Sunday 27th November 2011

This past Tuesday I went to the  National Assembly and witnessed the passing of the Secrecy Bill.  To see MP’s voting as slaves to their party rather than as servants of the people was sad—the notable     inspiring exception being Gloria Borman.  But as Upton Sinclair said: “It is difficult to get a man [sic] to understand something when his salary depends upon his not understanding it.”   The Secrecy Bill goes against what we know to be true about the human condition and that is when we mess up—we cover up.  Adam and Eve taught us that.  And therefore laws should make it more difficult to cover up and not easier.  Laws should encourage people to be whistle-blowers of the truth rather than threaten to criminalise the truth-teller.  Let us stay awake….

 

In the evening I bore witness to another meeting—this time in Khayelitsha and of mostly young people.  The venue was very different to parliament’s plushness and that was not the only difference.  The conversation was defiantly hope-full.  I listened to people dream of “one Cape Town” and declare that they “cannot wait for government to deliver” so they must “deliver themselves – through education” and I listened to speakers   encourage young people to become “lawyers for the poor”.  How the crowd appreciated being seen as a generation full of potential rather than a lost generation.  Today is the first Sunday of Advent—a day of hope-filled expectation.  For me Advent started on Tuesday evening.    Alan

Sunday 20th November

In the sermon last week we reflected on Gospel Economics as revealed to us through Jesus’ parable of the talents found in Matthew 25.  The popular interpretation of this parable encourages us to not waste the gifts that God has given us and advises us to work hard.  Simply put: “God helps those who help themselves” (which by the way is not in the Bible).  But as we discussed last week (if you missed it you can listen to it at www.cmm.org.za ) it may well have been a peasant’s protest agaisnt the harsh master of economic inequality—who gave more to those who have and took away from those who have little leaving them with nothing.

§ **Records shown**:
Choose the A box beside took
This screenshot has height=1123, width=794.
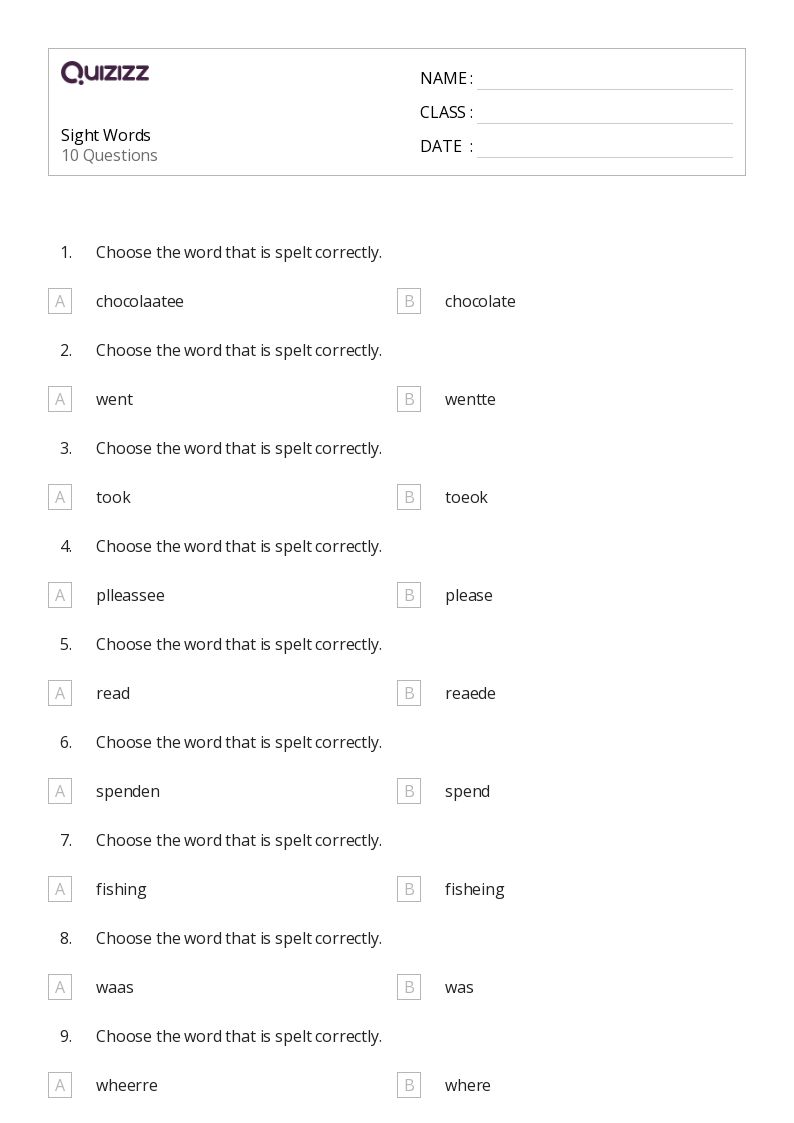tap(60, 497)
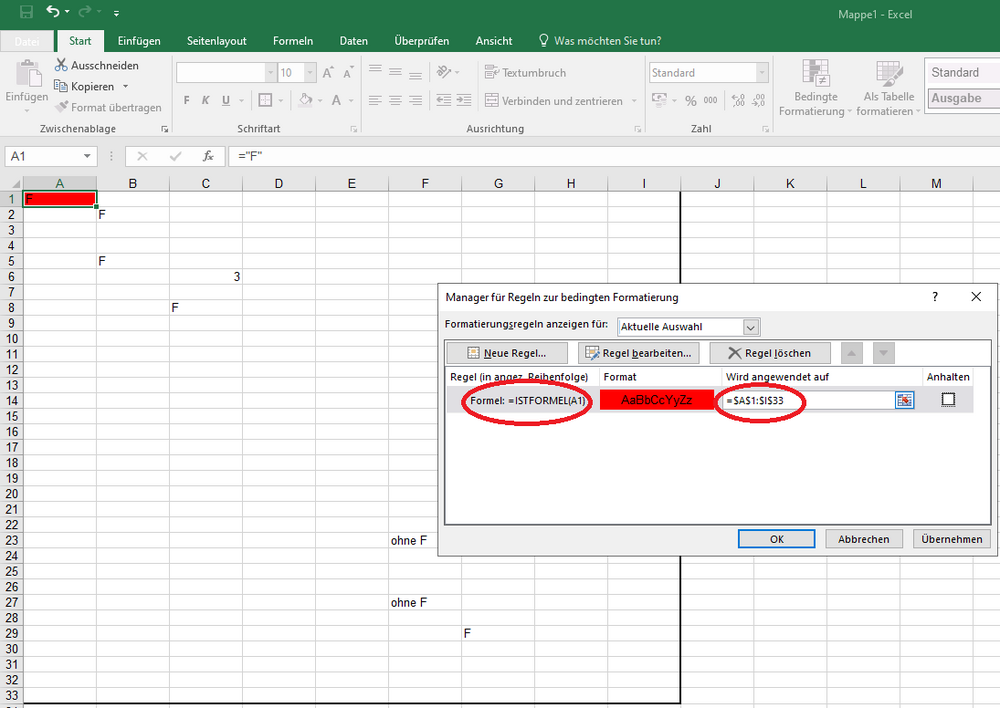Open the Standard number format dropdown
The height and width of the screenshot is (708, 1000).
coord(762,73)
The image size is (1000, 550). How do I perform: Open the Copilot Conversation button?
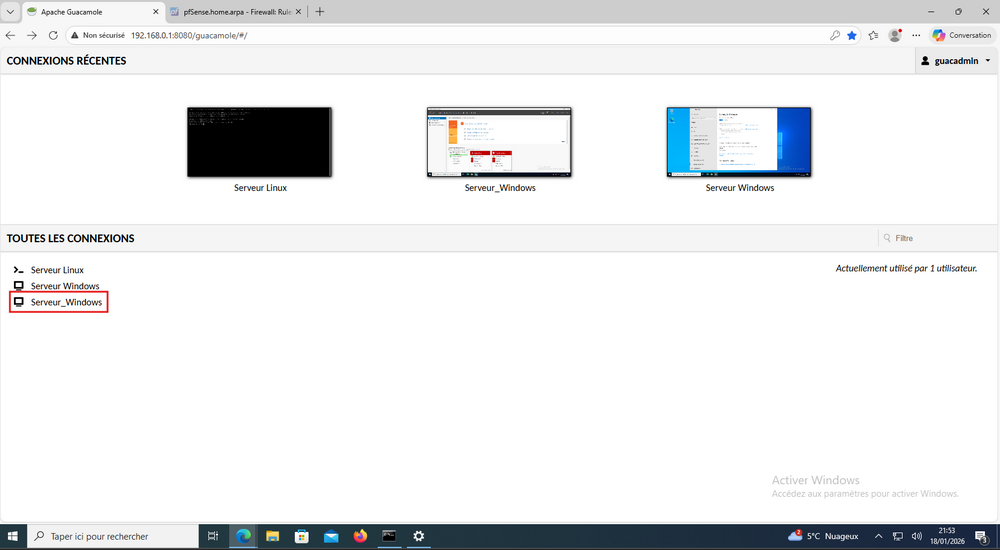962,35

...

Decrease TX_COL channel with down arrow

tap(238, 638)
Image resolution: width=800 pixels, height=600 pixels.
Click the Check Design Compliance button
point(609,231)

---

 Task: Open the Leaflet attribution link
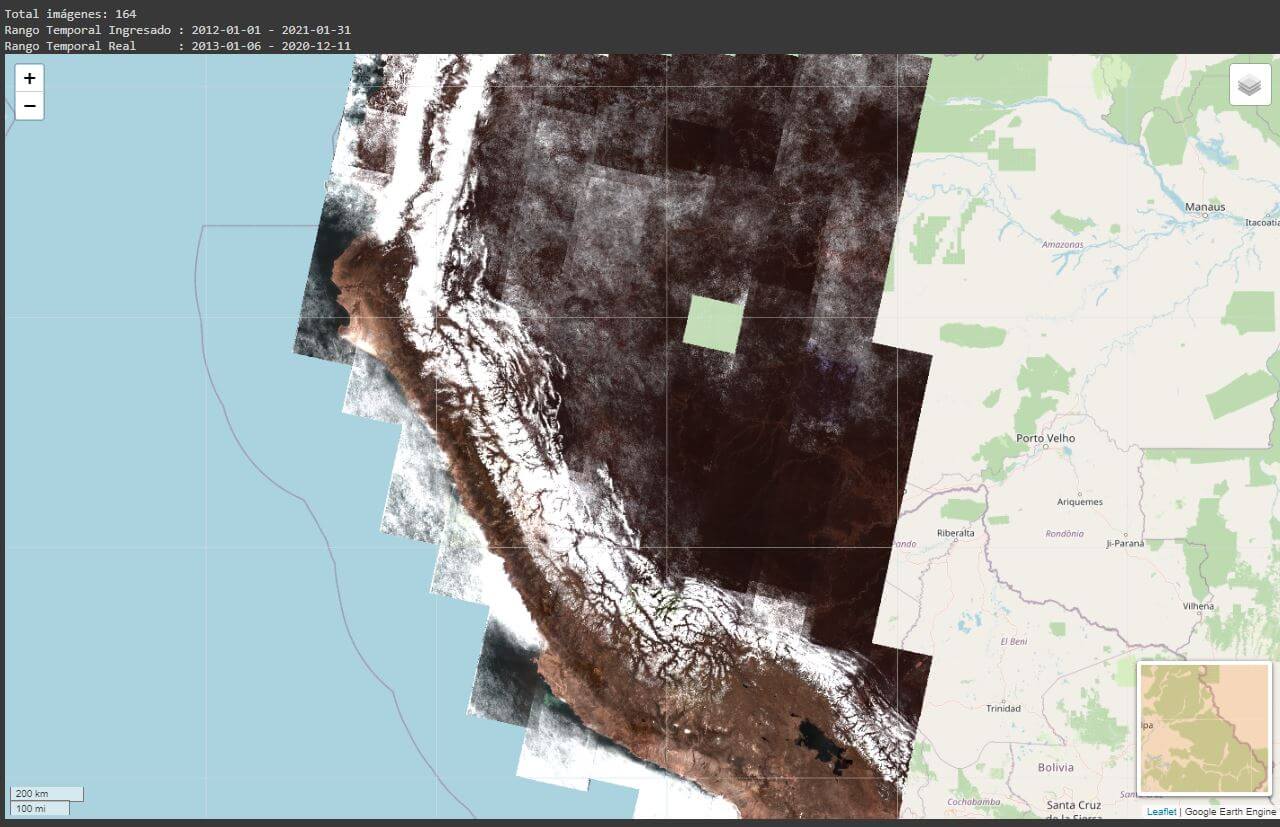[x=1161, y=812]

§ **Problem set**:
A. Transcribe the weekly reflections word for word from "In the sermon" to "them with nothing.".
B. In the weekly reflections, who is named as the inspiring exception among the MPs at the vote on the Secrecy Bill?
C. List every phrase the weekly reflections quote from the speakers at the evening meeting in Khayelitsha.
The lines above play no role in this work.

§ **Results in order**:
A.
In the sermon last week we reflected on Gospel Economics as revealed to us through Jesus’ parable of the talents found in Matthew 25.  The popular interpretation of this parable encourages us to not waste the gifts that God has given us and advises us to work hard.  Simply put: “God helps those who help themselves” (which by the way is not in the Bible).  But as we discussed last week (if you missed it you can listen to it at www.cmm.org.za ) it may well have been a peasant’s protest agaisnt the harsh master of economic inequality—who gave more to those who have and took away from those who have little leaving them with nothing.

B. Gloria Borman

C.
"one Cape Town"
"cannot wait for government to deliver"
"deliver themselves – through education"
"lawyers for the poor"